------ Selected text ------
Merchon Ortega said on the morning of Jan. 26, law enforcement came to her house and said that her vehicle had been involved in a crime. She learned that Quiceno had never transferred the title of the van to his name, and it was still under the Ortegas’ name.

After law enforcement left the Ortegas, Eric Ortega said he contacted Quiceno to ask him what was going on and to tell him to contact the sheriff’s office. He said the call was disconnected before he could give Quiceno the number for the sheriff’s office though.

Both of the Ortegas also testified Monday that they had permits to carry handguns and owned four guns at the end of last year, including a .22 pistol with white or light tan grips and a leather holster.

Eric Ortega said that the gun had been his grandfather’s, and it was passed down to his mother when his grandfather died. It was then passed to Ortega when his mother died. After having back surgery and being out of work for a period of time, Ortega said he needed money for Christmas presents and pawned the gun to Quiceno for $300.

“I am definitely certain that’s our gun,” Merchon Ortega said Monday after seeing the gun in court.

Her husband also identified the gun as the one that he had pawned to Quiceno, and the two identified the holster as well.

 The day after the shooting, the holster was found along the side of County Road 21. Deb Thornton saw the holster as she was driving to her sister’s house and picked it up, not realizing what it was at first. She turned it over to the Becker County Sheriff’s Office later that day.
------ Given entries ------
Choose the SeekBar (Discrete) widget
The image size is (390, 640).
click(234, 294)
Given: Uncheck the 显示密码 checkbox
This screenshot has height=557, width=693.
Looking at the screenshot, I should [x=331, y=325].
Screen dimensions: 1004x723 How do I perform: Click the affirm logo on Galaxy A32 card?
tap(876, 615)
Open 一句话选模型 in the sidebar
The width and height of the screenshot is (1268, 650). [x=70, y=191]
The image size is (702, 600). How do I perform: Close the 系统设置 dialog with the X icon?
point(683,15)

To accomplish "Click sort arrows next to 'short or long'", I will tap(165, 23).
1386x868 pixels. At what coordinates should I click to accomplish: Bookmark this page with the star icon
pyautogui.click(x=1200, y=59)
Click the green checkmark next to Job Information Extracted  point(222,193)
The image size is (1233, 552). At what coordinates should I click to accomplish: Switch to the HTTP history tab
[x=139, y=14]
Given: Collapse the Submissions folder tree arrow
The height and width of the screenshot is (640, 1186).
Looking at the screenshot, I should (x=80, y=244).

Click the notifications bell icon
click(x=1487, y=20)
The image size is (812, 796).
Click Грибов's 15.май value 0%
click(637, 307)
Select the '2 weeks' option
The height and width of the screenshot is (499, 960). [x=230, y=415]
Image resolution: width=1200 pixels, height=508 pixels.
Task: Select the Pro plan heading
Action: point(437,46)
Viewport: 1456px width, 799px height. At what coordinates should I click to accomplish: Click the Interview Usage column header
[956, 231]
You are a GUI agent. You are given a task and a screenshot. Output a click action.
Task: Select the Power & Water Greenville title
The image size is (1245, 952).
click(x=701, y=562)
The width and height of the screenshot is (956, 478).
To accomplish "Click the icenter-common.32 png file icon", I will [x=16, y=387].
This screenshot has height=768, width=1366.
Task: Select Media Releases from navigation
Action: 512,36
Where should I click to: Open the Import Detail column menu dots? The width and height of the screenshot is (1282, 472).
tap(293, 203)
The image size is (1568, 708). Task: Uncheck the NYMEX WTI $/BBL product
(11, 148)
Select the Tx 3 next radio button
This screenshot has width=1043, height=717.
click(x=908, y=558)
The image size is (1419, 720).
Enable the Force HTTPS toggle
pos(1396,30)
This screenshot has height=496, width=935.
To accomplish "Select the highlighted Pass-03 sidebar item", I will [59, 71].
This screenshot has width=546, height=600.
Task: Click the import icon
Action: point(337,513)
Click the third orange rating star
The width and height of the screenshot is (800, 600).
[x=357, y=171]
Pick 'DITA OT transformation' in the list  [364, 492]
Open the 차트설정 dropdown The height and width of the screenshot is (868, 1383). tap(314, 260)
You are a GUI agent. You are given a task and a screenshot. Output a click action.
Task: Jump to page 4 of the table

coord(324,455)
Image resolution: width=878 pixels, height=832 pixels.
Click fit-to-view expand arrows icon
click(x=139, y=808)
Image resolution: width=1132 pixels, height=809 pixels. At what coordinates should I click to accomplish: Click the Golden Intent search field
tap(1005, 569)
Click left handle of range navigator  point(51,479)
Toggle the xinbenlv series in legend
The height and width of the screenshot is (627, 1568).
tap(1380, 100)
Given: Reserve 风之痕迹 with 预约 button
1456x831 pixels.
------
> [Work order A] Copy the passage on the Ortegas' testimony word for word. Start at the words "Eric Ortega said that" and stop after "Quiceno for $300.".
> [Work order B]
Answer these questions from the account of the Ortegas' testimony:
(i) For how much money did Eric Ortega pawn the gun to Quiceno?
(ii) Where was the holster found the day after the shooting?
(iii) Whose name was the van's title still under?
> [Work order C] Go on with the account of the Ortegas' testimony, picking up after its final sentence.

> [Task answer A]
Eric Ortega said that the gun had been his grandfather’s, and it was passed down to his mother when his grandfather died. It was then passed to Ortega when his mother died. After having back surgery and being out of work for a period of time, Ortega said he needed money for Christmas presents and pawned the gun to Quiceno for $300.

> [Task answer B]
(i) $300
(ii) Along the side of County Road 21
(iii) The Ortegas' name

> [Task answer C]
Forensic team

BCA forensic scientist Nat Pearlson said Tuesday that the gunshots that killed Buckanaga were fired from at least six feet away. There was no gunpowder residue on Buckanaga’s shirt, meaning the gun was fired from a distance.

He also said that since Buckanaga’s body had been moved, the residue could have shifted if it was in a pattern, or it could have picked up residue if there had been some in the path that he was dragged. But, there was none on the shirt.

Pearlson also testified Tuesday that the passenger side door of the Quiceno van had a marking on it that was consistent with a billet striking it. The site looked fresh and tested positive for lead.

Final shooting witness

On Friday afternoon, Bradley Bloom was the final witness for the prosecution from the night of the shooting, which occurred in the mobile home he was living in.

He said it was hard to give timeframes and list people that were at the house that night because people were going in and out of the home all night, including himself. He said people were “doing some other things in the back.”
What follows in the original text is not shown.